__Exercise brief__: Reproduce the entire listing below word for word, leaving every line unchanged.

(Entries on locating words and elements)
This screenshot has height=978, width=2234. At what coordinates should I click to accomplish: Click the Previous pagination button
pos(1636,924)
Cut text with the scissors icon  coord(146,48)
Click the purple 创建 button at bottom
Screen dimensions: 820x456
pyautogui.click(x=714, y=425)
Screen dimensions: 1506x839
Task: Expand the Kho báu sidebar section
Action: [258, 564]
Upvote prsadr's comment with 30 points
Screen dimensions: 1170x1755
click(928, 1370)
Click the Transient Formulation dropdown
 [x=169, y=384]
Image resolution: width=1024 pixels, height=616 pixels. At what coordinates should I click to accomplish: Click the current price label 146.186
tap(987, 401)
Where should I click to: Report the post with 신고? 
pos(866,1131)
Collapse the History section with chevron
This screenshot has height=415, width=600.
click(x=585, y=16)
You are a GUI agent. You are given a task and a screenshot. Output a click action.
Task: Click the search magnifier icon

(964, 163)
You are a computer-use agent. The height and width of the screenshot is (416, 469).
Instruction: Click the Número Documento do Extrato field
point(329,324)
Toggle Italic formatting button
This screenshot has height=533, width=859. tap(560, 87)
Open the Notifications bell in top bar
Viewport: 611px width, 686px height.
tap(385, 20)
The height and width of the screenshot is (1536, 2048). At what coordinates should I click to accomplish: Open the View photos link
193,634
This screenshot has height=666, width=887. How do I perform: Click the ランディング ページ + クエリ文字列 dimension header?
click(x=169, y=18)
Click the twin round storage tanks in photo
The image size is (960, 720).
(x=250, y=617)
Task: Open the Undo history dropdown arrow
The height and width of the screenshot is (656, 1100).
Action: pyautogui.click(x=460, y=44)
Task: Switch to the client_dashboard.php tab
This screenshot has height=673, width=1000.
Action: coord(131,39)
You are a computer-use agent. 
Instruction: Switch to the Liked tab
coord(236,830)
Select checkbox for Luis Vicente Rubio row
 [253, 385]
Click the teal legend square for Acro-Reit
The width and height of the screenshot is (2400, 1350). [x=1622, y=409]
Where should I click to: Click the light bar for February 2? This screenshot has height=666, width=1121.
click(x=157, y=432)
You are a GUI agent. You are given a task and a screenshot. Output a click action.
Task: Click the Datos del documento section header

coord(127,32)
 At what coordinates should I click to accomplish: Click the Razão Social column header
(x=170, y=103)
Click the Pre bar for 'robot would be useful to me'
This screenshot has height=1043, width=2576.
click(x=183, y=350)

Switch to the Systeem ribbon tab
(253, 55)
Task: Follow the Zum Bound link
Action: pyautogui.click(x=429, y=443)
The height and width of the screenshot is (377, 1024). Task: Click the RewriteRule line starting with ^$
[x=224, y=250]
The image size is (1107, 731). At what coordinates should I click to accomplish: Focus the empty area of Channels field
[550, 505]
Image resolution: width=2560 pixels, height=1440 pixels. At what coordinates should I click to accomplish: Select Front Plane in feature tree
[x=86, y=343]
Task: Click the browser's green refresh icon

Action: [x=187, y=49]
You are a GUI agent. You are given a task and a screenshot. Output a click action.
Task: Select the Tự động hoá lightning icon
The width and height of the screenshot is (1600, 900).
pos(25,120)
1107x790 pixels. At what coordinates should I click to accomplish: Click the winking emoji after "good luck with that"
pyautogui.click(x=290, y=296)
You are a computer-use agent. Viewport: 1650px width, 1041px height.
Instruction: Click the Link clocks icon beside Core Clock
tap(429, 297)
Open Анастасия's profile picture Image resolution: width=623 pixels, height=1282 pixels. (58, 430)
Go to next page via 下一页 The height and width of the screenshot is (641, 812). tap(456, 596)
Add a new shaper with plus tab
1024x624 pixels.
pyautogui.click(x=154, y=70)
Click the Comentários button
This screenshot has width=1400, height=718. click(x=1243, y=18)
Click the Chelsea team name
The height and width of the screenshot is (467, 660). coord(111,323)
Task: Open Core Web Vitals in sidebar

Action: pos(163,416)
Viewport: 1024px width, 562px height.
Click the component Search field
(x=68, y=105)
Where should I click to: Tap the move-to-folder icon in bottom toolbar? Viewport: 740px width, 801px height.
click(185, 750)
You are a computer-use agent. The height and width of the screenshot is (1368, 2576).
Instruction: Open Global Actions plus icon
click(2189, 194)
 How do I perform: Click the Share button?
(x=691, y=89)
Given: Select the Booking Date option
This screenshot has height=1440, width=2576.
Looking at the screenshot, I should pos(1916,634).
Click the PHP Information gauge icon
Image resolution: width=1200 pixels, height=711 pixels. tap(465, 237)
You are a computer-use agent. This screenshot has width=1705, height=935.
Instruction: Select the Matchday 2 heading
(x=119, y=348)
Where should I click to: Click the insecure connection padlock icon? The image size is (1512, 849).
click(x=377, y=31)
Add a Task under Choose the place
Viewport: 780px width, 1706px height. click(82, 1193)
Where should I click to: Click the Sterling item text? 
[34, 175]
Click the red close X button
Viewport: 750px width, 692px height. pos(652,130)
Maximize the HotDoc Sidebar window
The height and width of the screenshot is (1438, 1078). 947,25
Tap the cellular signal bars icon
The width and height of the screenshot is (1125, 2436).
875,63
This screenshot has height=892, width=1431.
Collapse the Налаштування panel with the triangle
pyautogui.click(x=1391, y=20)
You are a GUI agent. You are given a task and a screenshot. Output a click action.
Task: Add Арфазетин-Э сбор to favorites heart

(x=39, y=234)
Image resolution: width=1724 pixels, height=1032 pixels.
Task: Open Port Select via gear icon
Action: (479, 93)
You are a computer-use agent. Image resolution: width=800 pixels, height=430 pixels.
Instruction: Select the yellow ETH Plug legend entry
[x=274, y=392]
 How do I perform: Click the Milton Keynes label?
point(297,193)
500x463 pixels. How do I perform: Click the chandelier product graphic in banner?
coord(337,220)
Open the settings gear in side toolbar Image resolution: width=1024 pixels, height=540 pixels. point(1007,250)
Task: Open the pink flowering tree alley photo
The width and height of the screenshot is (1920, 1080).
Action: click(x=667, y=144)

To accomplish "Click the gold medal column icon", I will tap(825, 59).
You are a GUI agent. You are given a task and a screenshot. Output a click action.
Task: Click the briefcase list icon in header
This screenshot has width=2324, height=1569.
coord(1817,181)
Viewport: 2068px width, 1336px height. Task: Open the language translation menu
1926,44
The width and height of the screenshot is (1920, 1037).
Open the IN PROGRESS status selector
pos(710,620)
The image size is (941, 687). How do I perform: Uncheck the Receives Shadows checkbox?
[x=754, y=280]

__Correct result__:
This screenshot has height=978, width=2234. At what coordinates should I click to accomplish: Click the Previous pagination button
pos(1636,924)
Cut text with the scissors icon  coord(146,48)
Click the purple 创建 button at bottom
Screen dimensions: 820x456
pyautogui.click(x=714, y=425)
Screen dimensions: 1506x839
Task: Expand the Kho báu sidebar section
Action: [258, 564]
Upvote prsadr's comment with 30 points
Screen dimensions: 1170x1755
click(928, 1370)
Click the Transient Formulation dropdown
 [x=169, y=384]
Image resolution: width=1024 pixels, height=616 pixels. At what coordinates should I click to accomplish: Click the current price label 146.186
tap(987, 401)
Where should I click to: Report the post with 신고? 
pos(866,1131)
Collapse the History section with chevron
This screenshot has height=415, width=600.
click(x=585, y=16)
You are a GUI agent. You are given a task and a screenshot. Output a click action.
Task: Click the search magnifier icon

(964, 163)
You are a computer-use agent. The height and width of the screenshot is (416, 469).
Instruction: Click the Número Documento do Extrato field
point(329,324)
Toggle Italic formatting button
This screenshot has height=533, width=859. tap(560, 87)
Open the Notifications bell in top bar
Viewport: 611px width, 686px height.
tap(385, 20)
The height and width of the screenshot is (1536, 2048). At what coordinates should I click to accomplish: Open the View photos link
193,634
This screenshot has height=666, width=887. How do I perform: Click the ランディング ページ + クエリ文字列 dimension header?
click(x=169, y=18)
Click the twin round storage tanks in photo
The image size is (960, 720).
(x=250, y=617)
Task: Open the Undo history dropdown arrow
The height and width of the screenshot is (656, 1100).
Action: pyautogui.click(x=460, y=44)
Task: Switch to the client_dashboard.php tab
This screenshot has height=673, width=1000.
Action: coord(131,39)
You are a computer-use agent. 
Instruction: Switch to the Liked tab
coord(236,830)
Select checkbox for Luis Vicente Rubio row
 [253, 385]
Click the teal legend square for Acro-Reit
The width and height of the screenshot is (2400, 1350). [x=1622, y=409]
Where should I click to: Click the light bar for February 2? This screenshot has height=666, width=1121.
click(x=157, y=432)
You are a GUI agent. You are given a task and a screenshot. Output a click action.
Task: Click the Datos del documento section header

coord(127,32)
 At what coordinates should I click to accomplish: Click the Razão Social column header
(x=170, y=103)
Click the Pre bar for 'robot would be useful to me'
This screenshot has height=1043, width=2576.
click(x=183, y=350)

Switch to the Systeem ribbon tab
(253, 55)
Task: Follow the Zum Bound link
Action: pyautogui.click(x=429, y=443)
The height and width of the screenshot is (377, 1024). Task: Click the RewriteRule line starting with ^$
[x=224, y=250]
The image size is (1107, 731). At what coordinates should I click to accomplish: Focus the empty area of Channels field
[550, 505]
Image resolution: width=2560 pixels, height=1440 pixels. At what coordinates should I click to accomplish: Select Front Plane in feature tree
[x=86, y=343]
Task: Click the browser's green refresh icon

Action: [x=187, y=49]
You are a GUI agent. You are given a task and a screenshot. Output a click action.
Task: Select the Tự động hoá lightning icon
The width and height of the screenshot is (1600, 900).
pos(25,120)
1107x790 pixels. At what coordinates should I click to accomplish: Click the winking emoji after "good luck with that"
pyautogui.click(x=290, y=296)
You are a computer-use agent. Viewport: 1650px width, 1041px height.
Instruction: Click the Link clocks icon beside Core Clock
tap(429, 297)
Open Анастасия's profile picture Image resolution: width=623 pixels, height=1282 pixels. (58, 430)
Go to next page via 下一页 The height and width of the screenshot is (641, 812). tap(456, 596)
Add a new shaper with plus tab
1024x624 pixels.
pyautogui.click(x=154, y=70)
Click the Comentários button
This screenshot has width=1400, height=718. click(x=1243, y=18)
Click the Chelsea team name
The height and width of the screenshot is (467, 660). coord(111,323)
Task: Open Core Web Vitals in sidebar

Action: pos(163,416)
Viewport: 1024px width, 562px height.
Click the component Search field
(x=68, y=105)
Where should I click to: Tap the move-to-folder icon in bottom toolbar? Viewport: 740px width, 801px height.
click(185, 750)
You are a computer-use agent. The height and width of the screenshot is (1368, 2576).
Instruction: Open Global Actions plus icon
click(2189, 194)
 How do I perform: Click the Share button?
(x=691, y=89)
Given: Select the Booking Date option
This screenshot has height=1440, width=2576.
Looking at the screenshot, I should pos(1916,634).
Click the PHP Information gauge icon
Image resolution: width=1200 pixels, height=711 pixels. tap(465, 237)
You are a computer-use agent. This screenshot has width=1705, height=935.
Instruction: Select the Matchday 2 heading
(x=119, y=348)
Where should I click to: Click the insecure connection padlock icon? The image size is (1512, 849).
click(x=377, y=31)
Add a Task under Choose the place
Viewport: 780px width, 1706px height. click(82, 1193)
Where should I click to: Click the Sterling item text? 
[34, 175]
Click the red close X button
Viewport: 750px width, 692px height. pos(652,130)
Maximize the HotDoc Sidebar window
The height and width of the screenshot is (1438, 1078). 947,25
Tap the cellular signal bars icon
The width and height of the screenshot is (1125, 2436).
875,63
This screenshot has height=892, width=1431.
Collapse the Налаштування panel with the triangle
pyautogui.click(x=1391, y=20)
You are a GUI agent. You are given a task and a screenshot. Output a click action.
Task: Add Арфазетин-Э сбор to favorites heart

(x=39, y=234)
Image resolution: width=1724 pixels, height=1032 pixels.
Task: Open Port Select via gear icon
Action: (479, 93)
You are a computer-use agent. Image resolution: width=800 pixels, height=430 pixels.
Instruction: Select the yellow ETH Plug legend entry
[x=274, y=392]
 How do I perform: Click the Milton Keynes label?
point(297,193)
500x463 pixels. How do I perform: Click the chandelier product graphic in banner?
coord(337,220)
Open the settings gear in side toolbar Image resolution: width=1024 pixels, height=540 pixels. point(1007,250)
Task: Open the pink flowering tree alley photo
The width and height of the screenshot is (1920, 1080).
Action: click(x=667, y=144)

To accomplish "Click the gold medal column icon", I will tap(825, 59).
You are a GUI agent. You are given a task and a screenshot. Output a click action.
Task: Click the briefcase list icon in header
This screenshot has width=2324, height=1569.
coord(1817,181)
Viewport: 2068px width, 1336px height. Task: Open the language translation menu
1926,44
The width and height of the screenshot is (1920, 1037).
Open the IN PROGRESS status selector
pos(710,620)
The image size is (941, 687). How do I perform: Uncheck the Receives Shadows checkbox?
[x=754, y=280]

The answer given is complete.